Would you copy each line of the records that includes the word "mail"?

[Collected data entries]
──────────
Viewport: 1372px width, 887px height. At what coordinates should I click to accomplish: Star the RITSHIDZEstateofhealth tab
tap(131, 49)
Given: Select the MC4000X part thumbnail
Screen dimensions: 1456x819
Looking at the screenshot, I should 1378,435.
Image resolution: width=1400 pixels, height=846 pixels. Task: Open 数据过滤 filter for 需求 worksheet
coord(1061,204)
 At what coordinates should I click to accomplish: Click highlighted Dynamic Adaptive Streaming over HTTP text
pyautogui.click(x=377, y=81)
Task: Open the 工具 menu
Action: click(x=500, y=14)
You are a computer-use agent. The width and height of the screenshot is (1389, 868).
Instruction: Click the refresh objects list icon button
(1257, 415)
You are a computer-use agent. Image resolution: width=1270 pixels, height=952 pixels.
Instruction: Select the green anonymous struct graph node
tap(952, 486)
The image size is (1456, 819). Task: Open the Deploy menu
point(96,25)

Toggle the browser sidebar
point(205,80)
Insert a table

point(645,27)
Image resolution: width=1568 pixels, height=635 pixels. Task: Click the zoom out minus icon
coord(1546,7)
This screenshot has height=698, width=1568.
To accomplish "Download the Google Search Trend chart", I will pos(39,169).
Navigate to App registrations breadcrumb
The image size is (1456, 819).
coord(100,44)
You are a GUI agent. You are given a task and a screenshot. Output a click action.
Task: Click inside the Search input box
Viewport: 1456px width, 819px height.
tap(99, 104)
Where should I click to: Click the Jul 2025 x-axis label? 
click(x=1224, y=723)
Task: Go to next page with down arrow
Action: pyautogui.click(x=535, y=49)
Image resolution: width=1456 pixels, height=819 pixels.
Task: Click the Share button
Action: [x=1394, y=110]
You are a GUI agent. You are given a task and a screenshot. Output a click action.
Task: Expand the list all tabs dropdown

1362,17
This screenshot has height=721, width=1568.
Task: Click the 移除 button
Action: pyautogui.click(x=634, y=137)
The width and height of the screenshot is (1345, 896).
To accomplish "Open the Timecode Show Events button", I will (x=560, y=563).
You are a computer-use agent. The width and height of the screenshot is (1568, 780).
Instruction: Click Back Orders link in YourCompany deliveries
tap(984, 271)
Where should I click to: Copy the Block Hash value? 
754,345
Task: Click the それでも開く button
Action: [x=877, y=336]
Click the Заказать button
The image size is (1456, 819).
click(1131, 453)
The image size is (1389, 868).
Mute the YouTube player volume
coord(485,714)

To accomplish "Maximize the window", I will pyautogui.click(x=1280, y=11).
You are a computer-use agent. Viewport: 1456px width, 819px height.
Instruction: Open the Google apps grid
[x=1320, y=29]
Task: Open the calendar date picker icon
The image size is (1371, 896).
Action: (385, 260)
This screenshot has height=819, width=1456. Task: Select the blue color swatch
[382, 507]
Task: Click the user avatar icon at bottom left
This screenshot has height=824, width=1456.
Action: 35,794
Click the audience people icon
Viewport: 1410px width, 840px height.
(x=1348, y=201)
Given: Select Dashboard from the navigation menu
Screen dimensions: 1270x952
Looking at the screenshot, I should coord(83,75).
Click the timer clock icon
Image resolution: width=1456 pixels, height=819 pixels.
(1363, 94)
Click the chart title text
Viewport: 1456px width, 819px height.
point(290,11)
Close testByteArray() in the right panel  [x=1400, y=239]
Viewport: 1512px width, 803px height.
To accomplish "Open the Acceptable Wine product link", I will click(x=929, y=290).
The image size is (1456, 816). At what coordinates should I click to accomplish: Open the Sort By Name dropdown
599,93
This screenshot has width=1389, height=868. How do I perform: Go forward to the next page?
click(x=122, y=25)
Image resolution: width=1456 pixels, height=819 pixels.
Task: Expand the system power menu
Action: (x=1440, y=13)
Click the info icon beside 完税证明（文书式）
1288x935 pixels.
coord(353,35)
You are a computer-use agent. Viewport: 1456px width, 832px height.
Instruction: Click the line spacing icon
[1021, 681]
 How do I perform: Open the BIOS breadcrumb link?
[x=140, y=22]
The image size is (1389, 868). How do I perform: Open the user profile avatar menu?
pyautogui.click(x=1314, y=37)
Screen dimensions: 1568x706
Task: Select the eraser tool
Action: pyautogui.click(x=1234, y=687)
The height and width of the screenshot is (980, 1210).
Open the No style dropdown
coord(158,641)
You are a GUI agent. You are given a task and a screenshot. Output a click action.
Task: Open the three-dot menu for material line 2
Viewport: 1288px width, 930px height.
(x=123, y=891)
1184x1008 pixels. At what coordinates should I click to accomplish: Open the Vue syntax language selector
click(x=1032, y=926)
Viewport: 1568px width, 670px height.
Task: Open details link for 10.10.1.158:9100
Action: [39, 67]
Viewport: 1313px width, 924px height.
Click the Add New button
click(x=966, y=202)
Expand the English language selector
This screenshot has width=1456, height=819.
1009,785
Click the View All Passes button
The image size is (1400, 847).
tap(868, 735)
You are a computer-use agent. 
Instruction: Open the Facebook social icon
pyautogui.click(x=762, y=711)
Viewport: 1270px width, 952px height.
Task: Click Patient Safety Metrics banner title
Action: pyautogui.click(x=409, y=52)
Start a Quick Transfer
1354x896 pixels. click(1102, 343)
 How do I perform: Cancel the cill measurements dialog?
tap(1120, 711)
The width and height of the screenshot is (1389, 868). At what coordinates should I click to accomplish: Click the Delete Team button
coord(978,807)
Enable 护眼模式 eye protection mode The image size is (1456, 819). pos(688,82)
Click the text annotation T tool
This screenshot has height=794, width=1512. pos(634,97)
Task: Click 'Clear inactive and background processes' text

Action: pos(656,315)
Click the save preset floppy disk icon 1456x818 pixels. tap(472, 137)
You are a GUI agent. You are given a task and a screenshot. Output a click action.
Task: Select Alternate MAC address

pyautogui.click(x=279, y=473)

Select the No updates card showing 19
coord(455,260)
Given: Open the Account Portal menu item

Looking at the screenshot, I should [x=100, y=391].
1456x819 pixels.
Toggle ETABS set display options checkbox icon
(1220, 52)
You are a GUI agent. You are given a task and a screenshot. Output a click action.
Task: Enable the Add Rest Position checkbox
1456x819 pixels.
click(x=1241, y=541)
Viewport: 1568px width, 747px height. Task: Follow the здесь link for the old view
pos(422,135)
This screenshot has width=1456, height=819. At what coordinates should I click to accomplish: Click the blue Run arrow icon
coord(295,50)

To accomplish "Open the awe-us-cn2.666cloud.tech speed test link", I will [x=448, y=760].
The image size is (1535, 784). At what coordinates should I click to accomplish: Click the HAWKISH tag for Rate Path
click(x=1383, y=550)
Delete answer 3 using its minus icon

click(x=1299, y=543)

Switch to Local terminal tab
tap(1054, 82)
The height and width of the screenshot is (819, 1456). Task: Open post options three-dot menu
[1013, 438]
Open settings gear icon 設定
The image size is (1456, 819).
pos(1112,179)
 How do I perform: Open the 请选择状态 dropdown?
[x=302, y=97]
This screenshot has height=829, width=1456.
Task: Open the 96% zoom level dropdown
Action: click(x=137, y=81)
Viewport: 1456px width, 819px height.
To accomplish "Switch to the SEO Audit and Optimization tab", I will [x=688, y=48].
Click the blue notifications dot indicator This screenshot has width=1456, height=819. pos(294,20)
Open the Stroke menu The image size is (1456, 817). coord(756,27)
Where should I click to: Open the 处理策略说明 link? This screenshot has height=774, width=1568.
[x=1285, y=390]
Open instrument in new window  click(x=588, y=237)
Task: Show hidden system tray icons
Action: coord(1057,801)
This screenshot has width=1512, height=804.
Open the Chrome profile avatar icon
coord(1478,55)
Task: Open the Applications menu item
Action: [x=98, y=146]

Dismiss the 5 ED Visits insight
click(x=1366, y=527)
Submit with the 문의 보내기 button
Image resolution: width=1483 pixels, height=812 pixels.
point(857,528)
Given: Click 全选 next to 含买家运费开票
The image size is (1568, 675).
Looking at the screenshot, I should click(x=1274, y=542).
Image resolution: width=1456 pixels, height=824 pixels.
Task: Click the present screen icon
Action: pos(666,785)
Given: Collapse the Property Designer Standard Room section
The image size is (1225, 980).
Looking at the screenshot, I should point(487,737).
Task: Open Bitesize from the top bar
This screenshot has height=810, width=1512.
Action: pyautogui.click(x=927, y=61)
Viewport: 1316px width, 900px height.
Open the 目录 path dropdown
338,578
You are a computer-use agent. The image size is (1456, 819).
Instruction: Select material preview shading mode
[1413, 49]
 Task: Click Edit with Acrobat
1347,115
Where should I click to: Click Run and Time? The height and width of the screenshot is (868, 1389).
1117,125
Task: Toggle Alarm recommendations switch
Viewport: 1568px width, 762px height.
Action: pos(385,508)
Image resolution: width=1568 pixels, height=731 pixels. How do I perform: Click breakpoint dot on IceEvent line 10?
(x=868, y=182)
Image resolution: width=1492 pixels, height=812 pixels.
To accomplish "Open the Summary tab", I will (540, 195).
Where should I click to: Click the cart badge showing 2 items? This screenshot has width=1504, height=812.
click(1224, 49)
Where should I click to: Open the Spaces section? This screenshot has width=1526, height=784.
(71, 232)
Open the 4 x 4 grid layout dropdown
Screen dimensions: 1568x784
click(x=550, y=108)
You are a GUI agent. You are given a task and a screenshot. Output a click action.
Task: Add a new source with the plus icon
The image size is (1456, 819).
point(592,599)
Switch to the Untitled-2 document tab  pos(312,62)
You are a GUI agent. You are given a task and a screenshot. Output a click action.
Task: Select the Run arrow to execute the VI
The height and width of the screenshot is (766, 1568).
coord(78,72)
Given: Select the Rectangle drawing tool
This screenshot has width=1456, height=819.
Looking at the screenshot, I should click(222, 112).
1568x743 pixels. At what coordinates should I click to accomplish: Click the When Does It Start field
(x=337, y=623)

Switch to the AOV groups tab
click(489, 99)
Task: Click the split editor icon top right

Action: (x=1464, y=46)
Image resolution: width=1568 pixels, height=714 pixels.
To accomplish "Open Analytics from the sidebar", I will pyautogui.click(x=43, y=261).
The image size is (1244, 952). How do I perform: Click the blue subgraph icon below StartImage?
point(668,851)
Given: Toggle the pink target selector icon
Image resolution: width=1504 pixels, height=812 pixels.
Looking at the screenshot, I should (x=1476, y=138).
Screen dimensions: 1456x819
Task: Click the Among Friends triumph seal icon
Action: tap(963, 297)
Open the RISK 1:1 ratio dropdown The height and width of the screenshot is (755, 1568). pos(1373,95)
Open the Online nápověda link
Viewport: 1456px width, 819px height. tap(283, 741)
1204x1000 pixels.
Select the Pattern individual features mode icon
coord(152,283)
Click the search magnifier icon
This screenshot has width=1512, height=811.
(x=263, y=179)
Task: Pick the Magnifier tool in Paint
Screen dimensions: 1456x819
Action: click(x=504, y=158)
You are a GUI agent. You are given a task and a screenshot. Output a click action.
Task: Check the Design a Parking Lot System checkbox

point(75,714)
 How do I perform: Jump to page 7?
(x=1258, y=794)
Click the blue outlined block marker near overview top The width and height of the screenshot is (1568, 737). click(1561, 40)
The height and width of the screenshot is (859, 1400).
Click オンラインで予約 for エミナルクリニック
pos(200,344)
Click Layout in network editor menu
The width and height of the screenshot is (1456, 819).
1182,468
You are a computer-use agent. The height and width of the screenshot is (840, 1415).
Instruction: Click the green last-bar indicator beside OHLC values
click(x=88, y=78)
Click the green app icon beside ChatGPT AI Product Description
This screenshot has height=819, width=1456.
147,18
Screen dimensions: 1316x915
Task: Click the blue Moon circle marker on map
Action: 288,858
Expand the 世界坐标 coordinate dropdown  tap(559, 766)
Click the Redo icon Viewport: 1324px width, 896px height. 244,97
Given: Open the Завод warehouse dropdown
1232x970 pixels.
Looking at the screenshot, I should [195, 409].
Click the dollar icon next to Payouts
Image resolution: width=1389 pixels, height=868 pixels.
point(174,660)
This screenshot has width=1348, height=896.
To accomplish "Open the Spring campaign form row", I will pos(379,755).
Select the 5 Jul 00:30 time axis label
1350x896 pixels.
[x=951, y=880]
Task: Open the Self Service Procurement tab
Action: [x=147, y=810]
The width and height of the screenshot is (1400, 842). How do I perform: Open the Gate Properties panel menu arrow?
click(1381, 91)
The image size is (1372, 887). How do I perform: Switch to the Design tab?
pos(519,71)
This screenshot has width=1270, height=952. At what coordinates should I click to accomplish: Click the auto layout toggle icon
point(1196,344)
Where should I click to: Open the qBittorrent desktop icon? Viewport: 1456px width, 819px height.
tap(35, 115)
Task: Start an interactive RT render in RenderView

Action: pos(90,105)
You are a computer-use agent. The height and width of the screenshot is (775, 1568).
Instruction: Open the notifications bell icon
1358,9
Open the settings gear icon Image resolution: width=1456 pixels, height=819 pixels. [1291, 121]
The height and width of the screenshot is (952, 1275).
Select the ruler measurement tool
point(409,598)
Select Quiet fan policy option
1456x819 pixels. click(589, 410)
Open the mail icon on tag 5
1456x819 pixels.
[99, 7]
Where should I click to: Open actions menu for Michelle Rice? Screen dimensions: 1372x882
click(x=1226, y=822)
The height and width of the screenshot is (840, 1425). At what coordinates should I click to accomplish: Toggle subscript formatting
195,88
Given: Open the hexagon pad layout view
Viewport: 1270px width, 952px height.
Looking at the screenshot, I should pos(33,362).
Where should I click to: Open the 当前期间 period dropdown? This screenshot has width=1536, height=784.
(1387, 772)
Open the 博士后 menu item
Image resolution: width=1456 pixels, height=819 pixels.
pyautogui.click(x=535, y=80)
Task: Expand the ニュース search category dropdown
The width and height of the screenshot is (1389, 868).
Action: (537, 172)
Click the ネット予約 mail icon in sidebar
──────────
Problem solution —
Open the mail icon on tag 5
Click the ネット予約 mail icon in sidebar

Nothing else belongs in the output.